Passage to read:
--*--
Manila. - The number of people displaced by armed conflict in Maguindanao province has reached more than 123,000 as government forces continue their combat operations, records from the Autonomous Region in Muslim Mindanao (ARMM) government showed on Wednesday. According to the Filipino newspaper Inter Aksyon, life hasn’t been the same since Jan. 25, 2015, the day 44 commandos of the Special Action Force of the Philippine National Police, 18 combatants of the Moro Islamic Liberation Front, and five civilians died in the Mamasapano encounter.
According to the ARMM-Humanitarian Emergency Action Response Team (ARMM-Heart), the figure of displaced people surpassed the 100,000 who left their communities in 2003 due to fighting between government forces and the Moro Islamic Liberation Front (MILF) in the provinces of Maguindanao and North Cotabato, as the Inquirer reported on Tuesday.
--*--
Raw records:
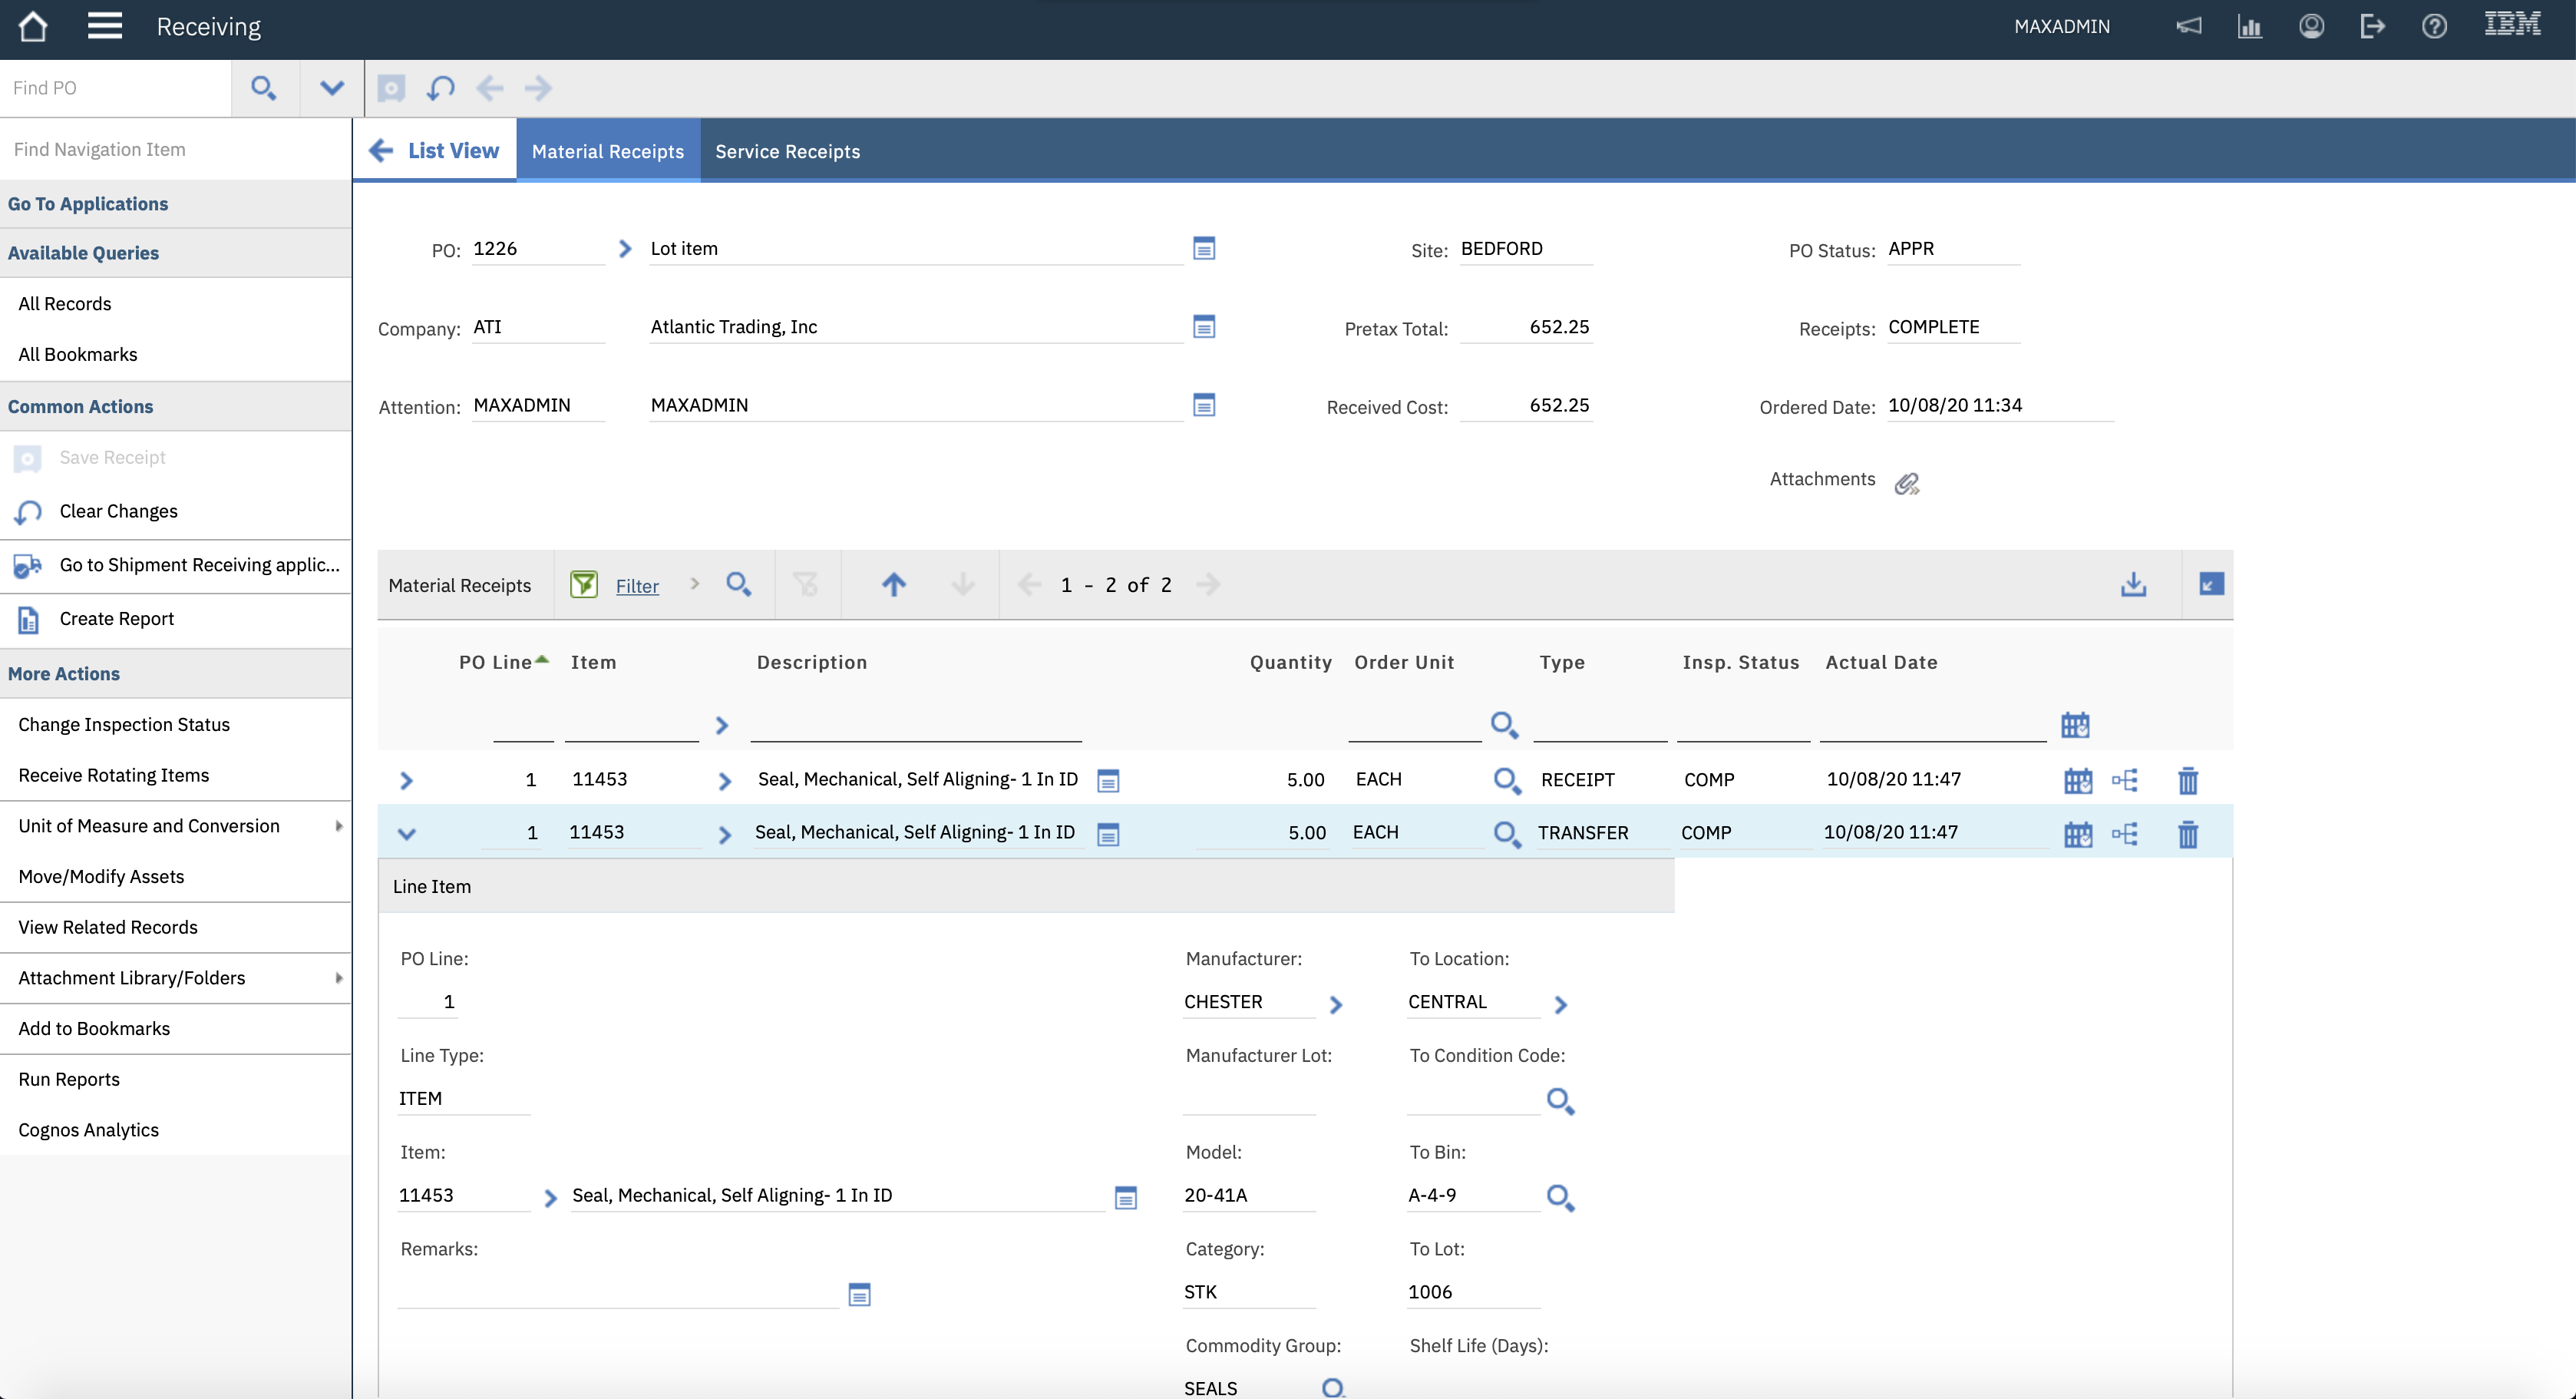This screenshot has height=1399, width=2576.
Task: Delete the TRANSFER receipt row
Action: point(2187,834)
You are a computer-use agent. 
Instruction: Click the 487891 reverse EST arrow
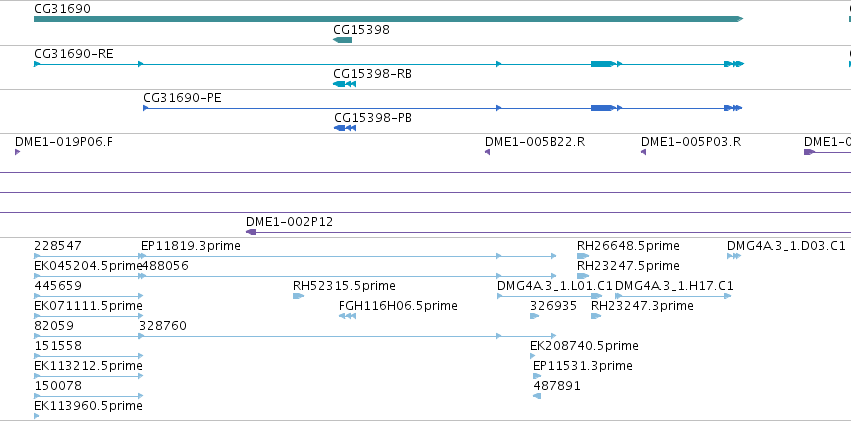click(x=537, y=396)

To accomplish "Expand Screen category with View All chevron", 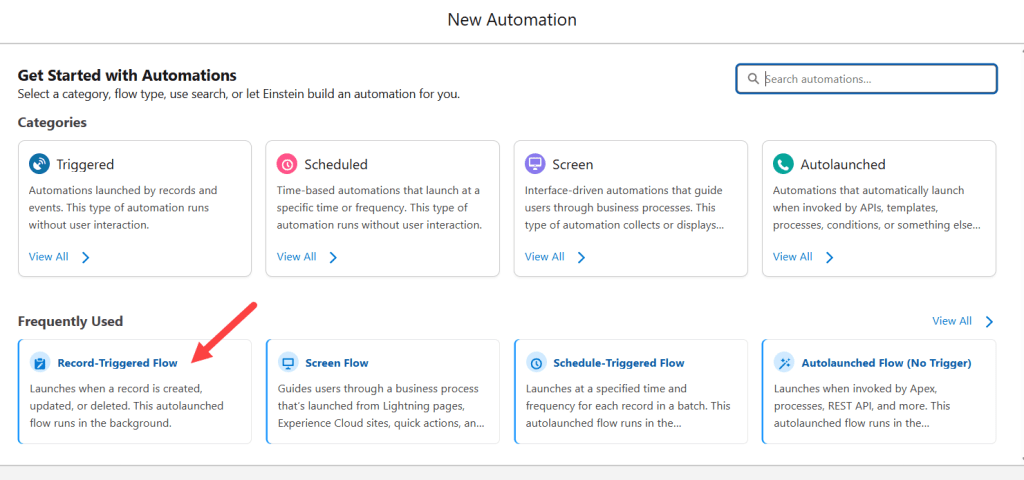I will point(581,257).

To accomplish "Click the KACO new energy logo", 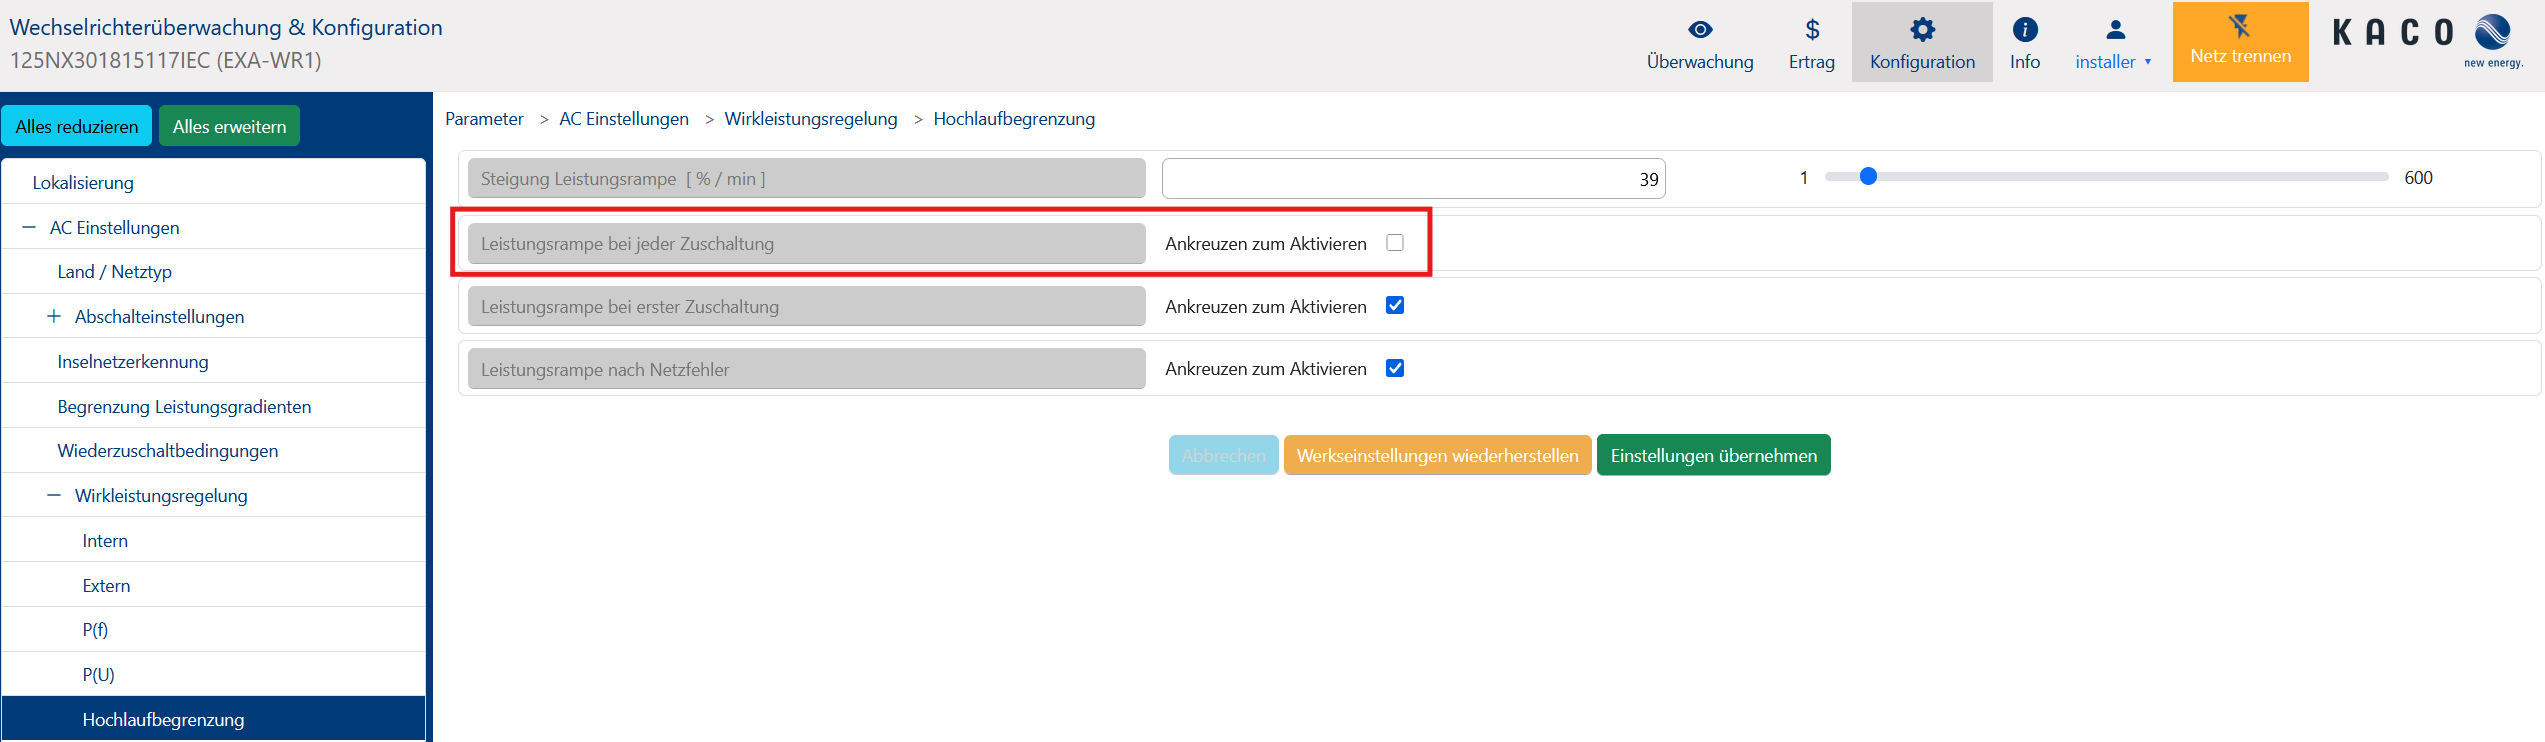I will pos(2428,38).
--*--
What to work on:
[A] Reproduce the Maguindanao displacement report word for word, starting at "According to the ARMM-Humanitarian" and ending at "reported on Tuesday.".
[B] Resume the report on displacement in Maguindanao, picking up directly after its final sentence.

Solved problems:
[A]
According to the ARMM-Humanitarian Emergency Action Response Team (ARMM-Heart), the figure of displaced people surpassed the 100,000 who left their communities in 2003 due to fighting between government forces and the Moro Islamic Liberation Front (MILF) in the provinces of Maguindanao and North Cotabato, as the Inquirer reported on Tuesday.

[B]
"Mamasapano is a place we now know, not for its tourism potentials but for the bloody and deadly operation to eliminate a US-tagged terrorist by the name of Marwan. Nearly two months after the incident, the families of the fallen and the public are still seeking the truth and accountability."
In the article the governments´ "peace approach" is critized for leading to an all-out war. "Evacuation centers, where a scant supply of noodles, rice and sardines replaces the usual diet of root crops and vegetables, symbolize the war’s disastrous impact on innocent lives. Not learning from the Mamasapano incident, the government is now waging a war that sacrifices people, the most affected of whom are the children, the elderly and the women."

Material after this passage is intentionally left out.